TO DO :: A verbatim repetition of the data below is requested, without images.

--- DATASET RECORDS Enclosed Below ---

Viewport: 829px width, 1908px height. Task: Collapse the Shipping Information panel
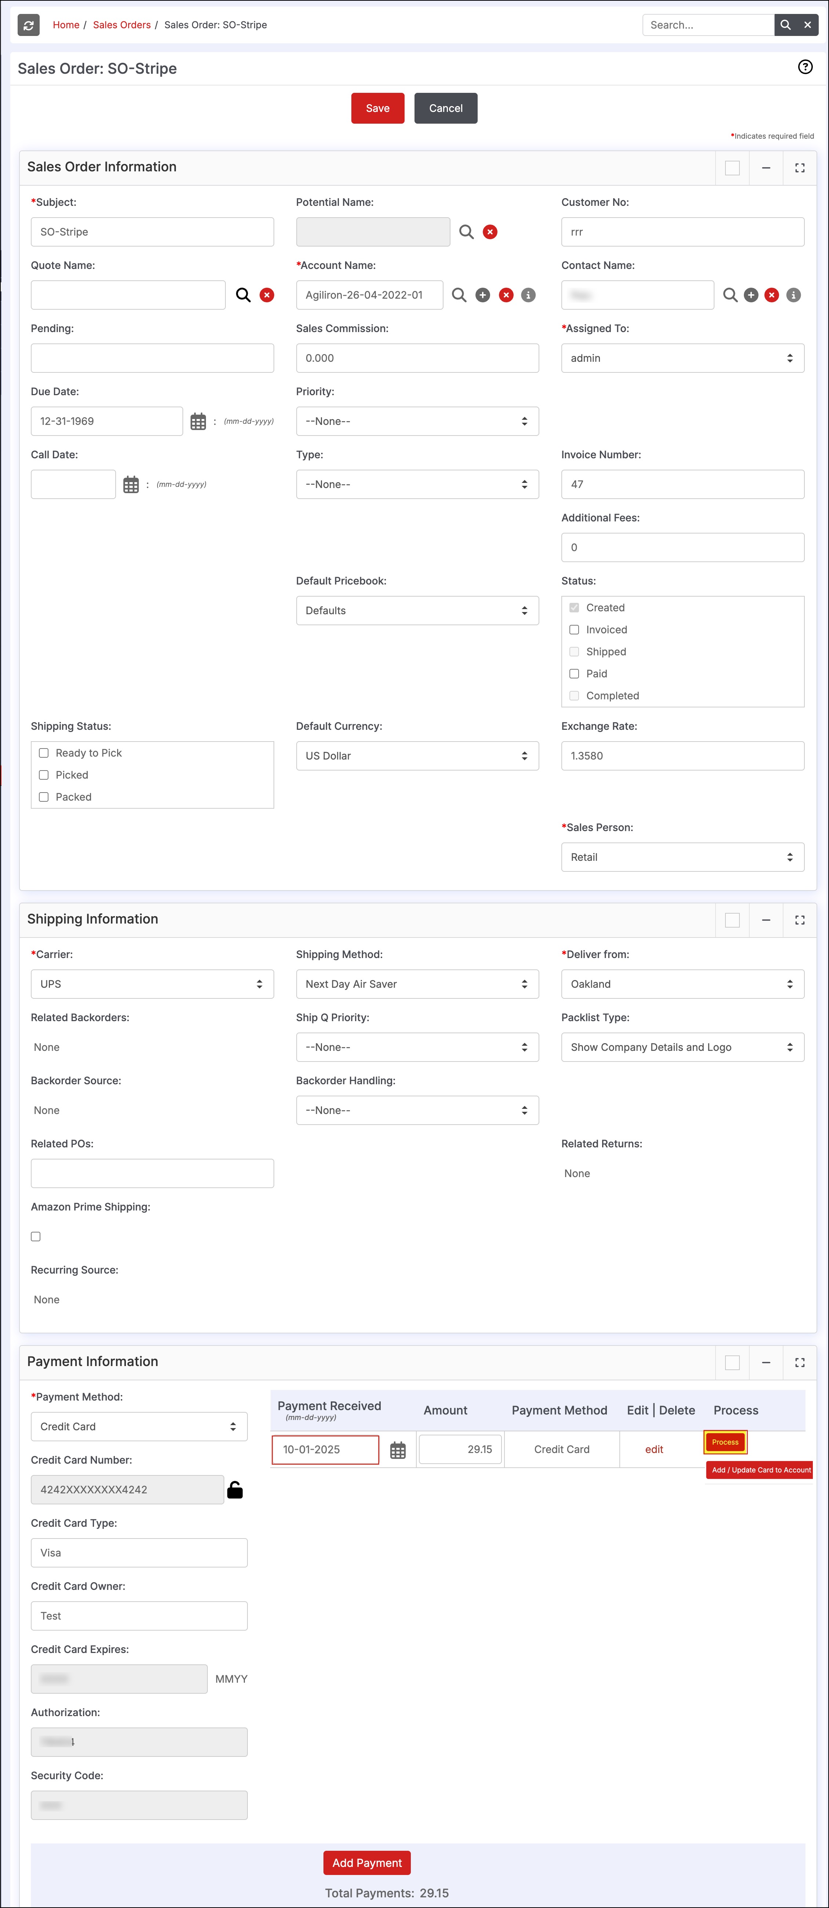coord(765,920)
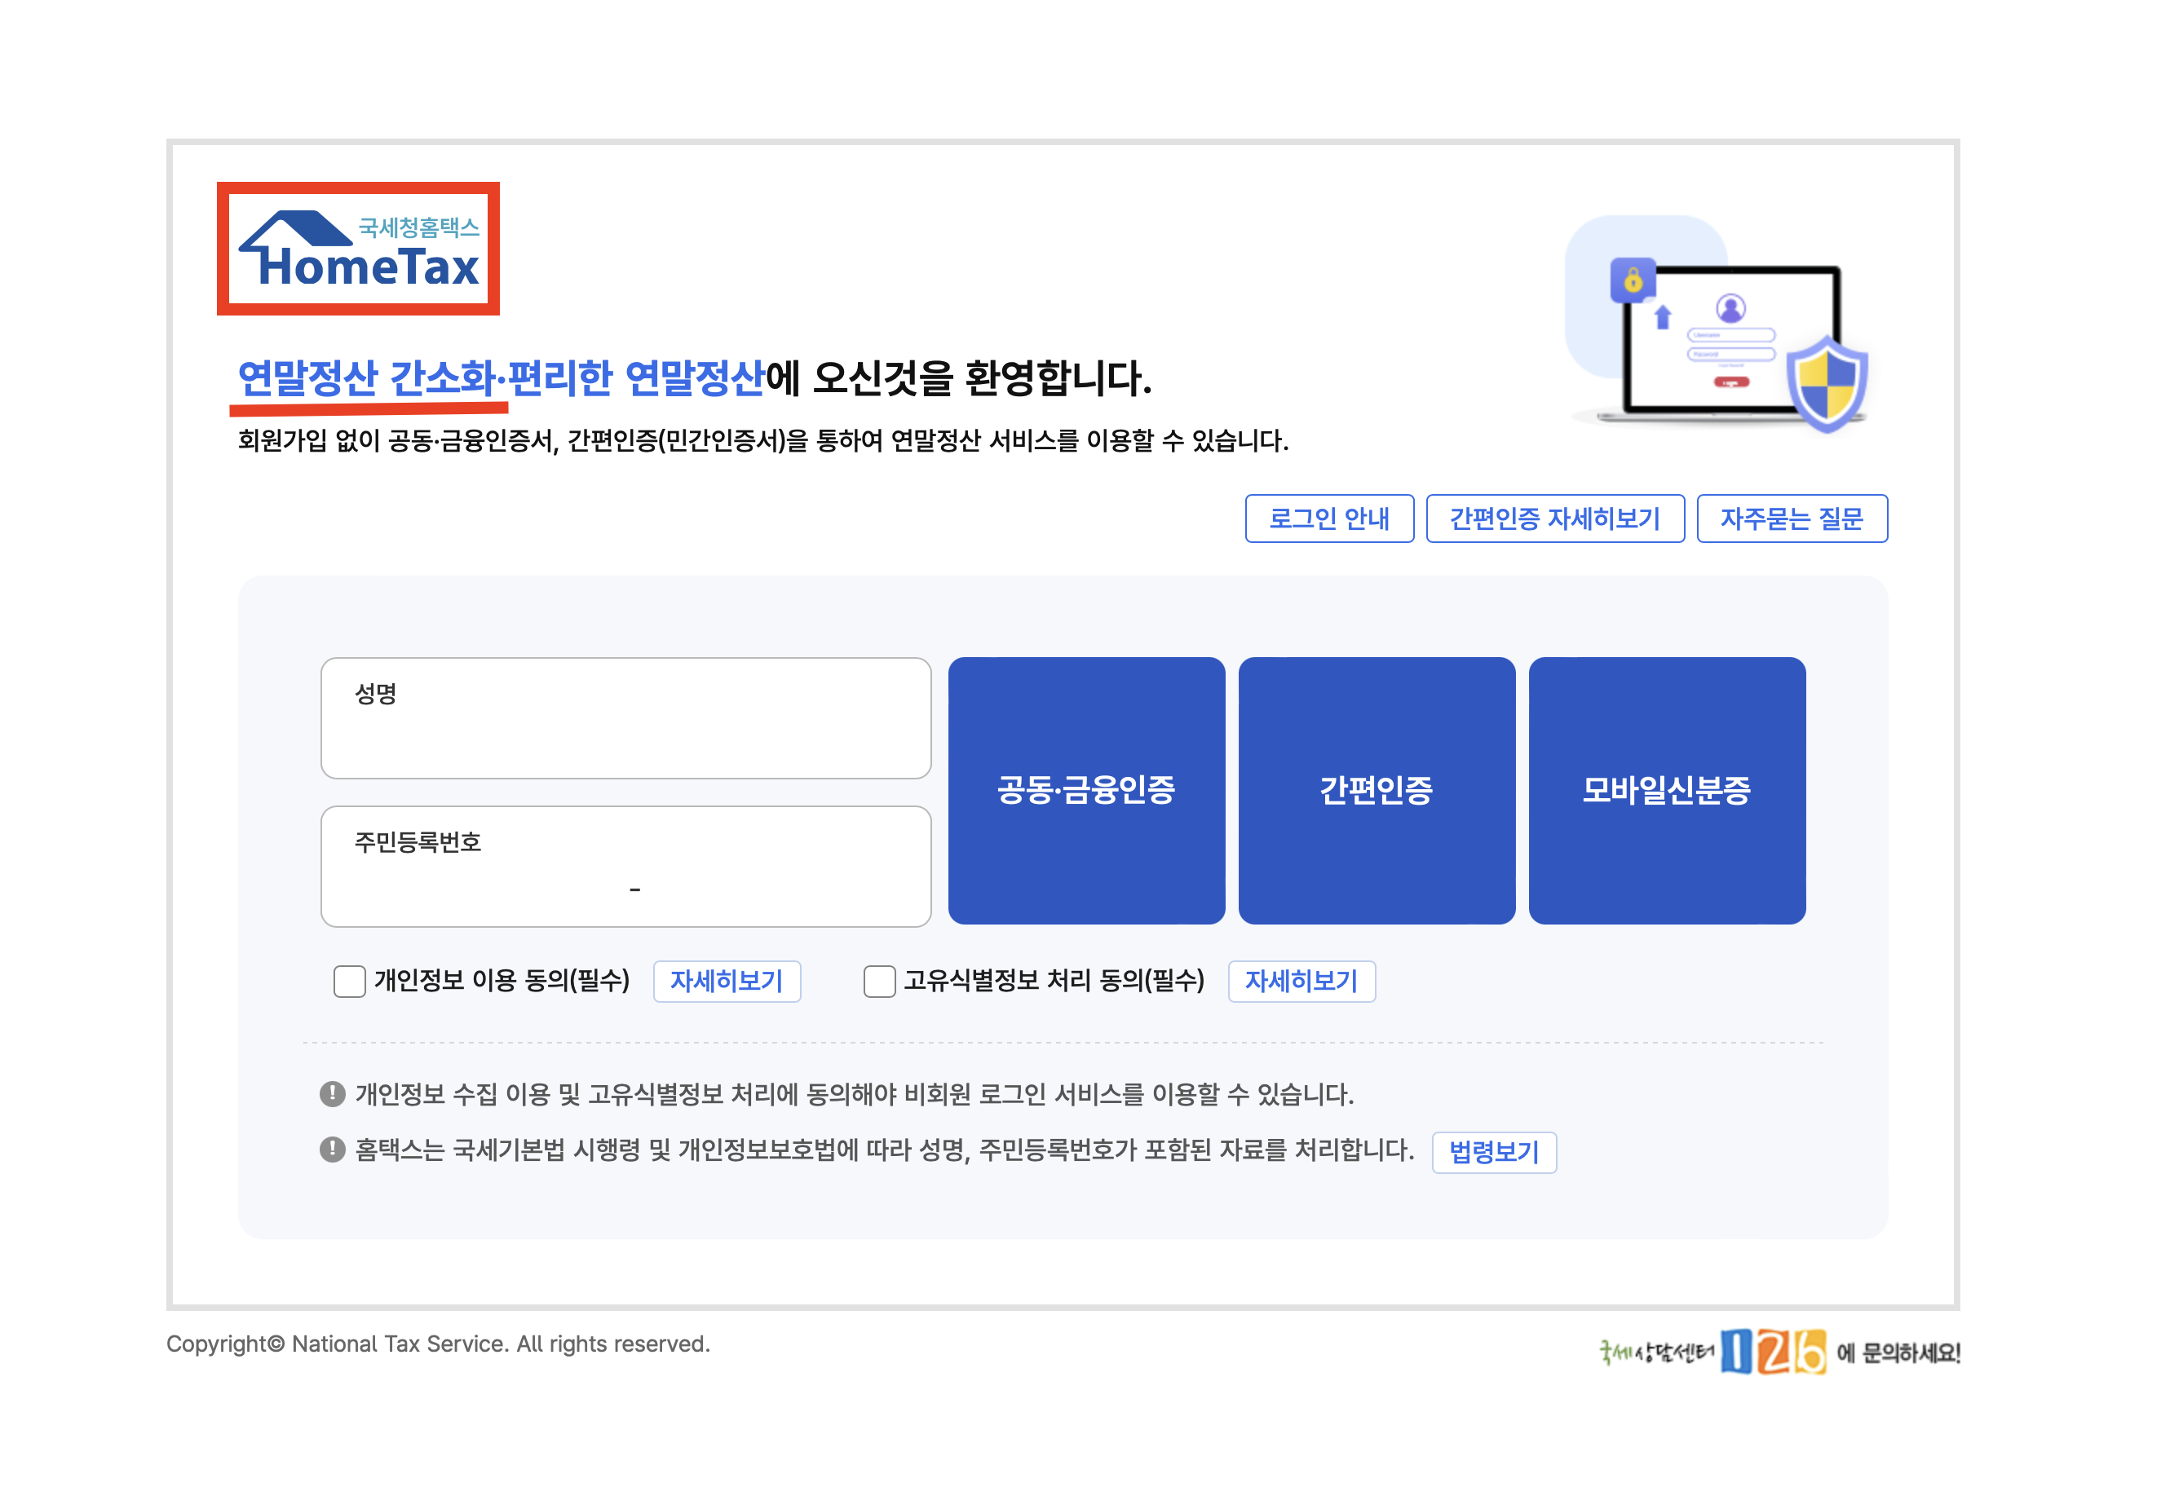Open 자세히보기 for 고유식별정보 처리 동의
This screenshot has height=1505, width=2161.
click(x=1301, y=981)
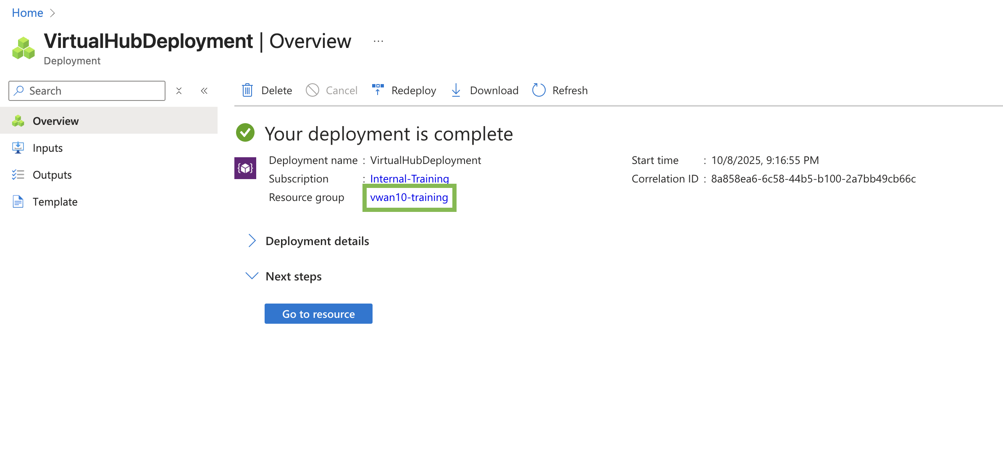Open the vwan10-training resource group link
The image size is (1003, 465).
coord(409,197)
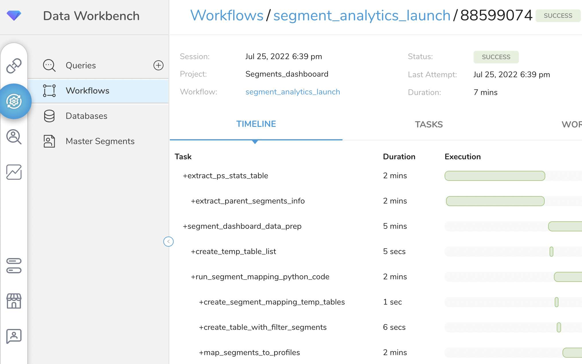Select the TIMELINE tab

tap(256, 124)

--- End of Enclosed DATASET RECORDS ---

SOLUTION FOR THIS TASK ::
Viewport: 829px width, 1908px height. Task: Collapse the Shipping Information panel
coord(765,920)
Open 자세히보기 for 고유식별정보 처리 동의
This screenshot has height=1505, width=2161.
click(x=1301, y=981)
Open the vwan10-training resource group link
The image size is (1003, 465).
coord(409,197)
Select the TIMELINE tab

tap(256, 124)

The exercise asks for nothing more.